Ramón Sánchez Ocaña
Estamos secuestrando la infancia a los más pequeños. Es verdad que no es una decisión voluntaria, pero los niños acuden cada vez antes a las guarderías y vemos cómo les llevan por las calles heladas cuando todavía no ha amanecido. Dormidos, dejan el calor del hogar para iniciarse en una buena socialización; pero también en una competitividad precoz. Tienen que cambiar el yo por el nosotros. Ya no tienen momento para el capricho. La madre o el padre le dicen adiós, con la prisa metida en el cuerpo y poco a poco los más pequeños se van quedando sin infancia. Al menos en el concepto que teníamos nosotros.
Después, se inician en el colegio, donde la competitividad es mucho mayor y donde ya deben quedarse a comer. Las actividades extraescolares que tienen o que les buscamos llenan su tiempo. Su diversión personal la resuelven en la ruta del cole, si la tienen, o en el autobús urbano a base de consola de videojuegos, con lo que también se adelanta su autonomía e independencia. Llegan a casa tarde, casi a la vez que uno de los padres. La comunicación es cada vez menor, porque se aprovecha para preguntarse qué tal mientras se toma un tentempié y normalmente se comenta mucho más lo que se hace con los pies que lo que se hace con la cabeza. En otras palabras, estamos haciendo no niños ni jóvenes, sino adultos prematuros con el riesgo que todo ello comporta.
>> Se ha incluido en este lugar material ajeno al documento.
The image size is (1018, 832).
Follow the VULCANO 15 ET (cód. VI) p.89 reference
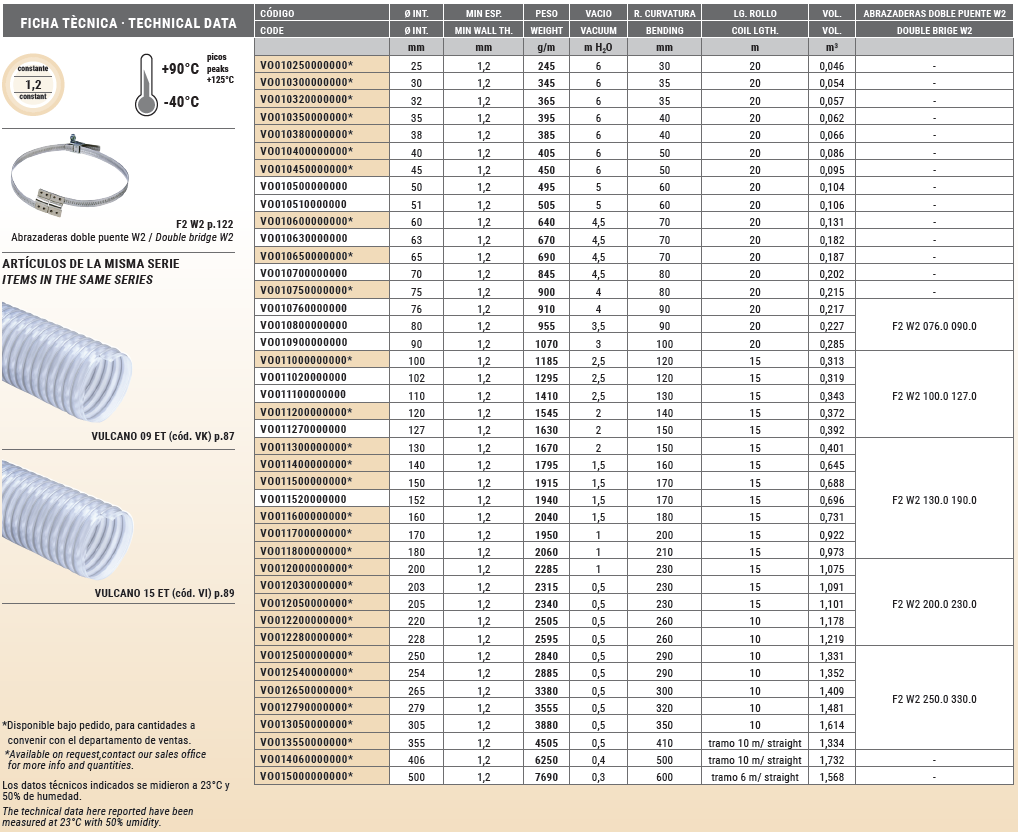[164, 593]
La obesidad, problema fundamentalmente adulto, es hoy una plaga en niños y adolescentes. La diabetes tipo 2, o diabetes del adulto, no es raro que empiece a manifestarse en adolescentes; es decir, aquella definición de la del tipo 1 como infantil y juvenil ya no parece tener mucho sentido. Será simplemente diabetes 1 o 2, que pueden afectar a cualquier edad. Y no sólo la diabetes. Como consecuencia de ella, del sedentarismo, de las comidas que realizan, pronto se observará en adolescentes el síndrome metabólico con la espada de Damocles del accidente cardiovascular sobre su cabeza. Ya se ven muchachos muy jóvenes con apnea obstructiva de sueño. Por otra parte, las estadísticas indican que cada vez se inician antes en el consumo de sustancias tóxicas; y llaman la atención sobre los desórdenes que pueden causar en sus relaciones personales y en el ámbito sexual. La depresión ya no es rara en niños y aumentan también las alteraciones de los impulsos, con sus consiguientes adicciones.
Los trastornos alimentarios ya son comunes y poco a poco se van uniendo problemas a los ya conocidos de bulimia y anorexia, como el síndrome del atracón, la ortorexia o la vigorexia.
Es éste el dibujo excesivo de un panorama exagerado; es verdad. Pero no hace más que mostrar una tendencia. Que sea así de grave, si no tomamos alguna medida, es sólo cuestión de tiempo. Y hay un problema aún mayor: porque si por desgracia los niños tienen problemas de adultos, no disponen del arsenal terapéutico de que disponen los mayores.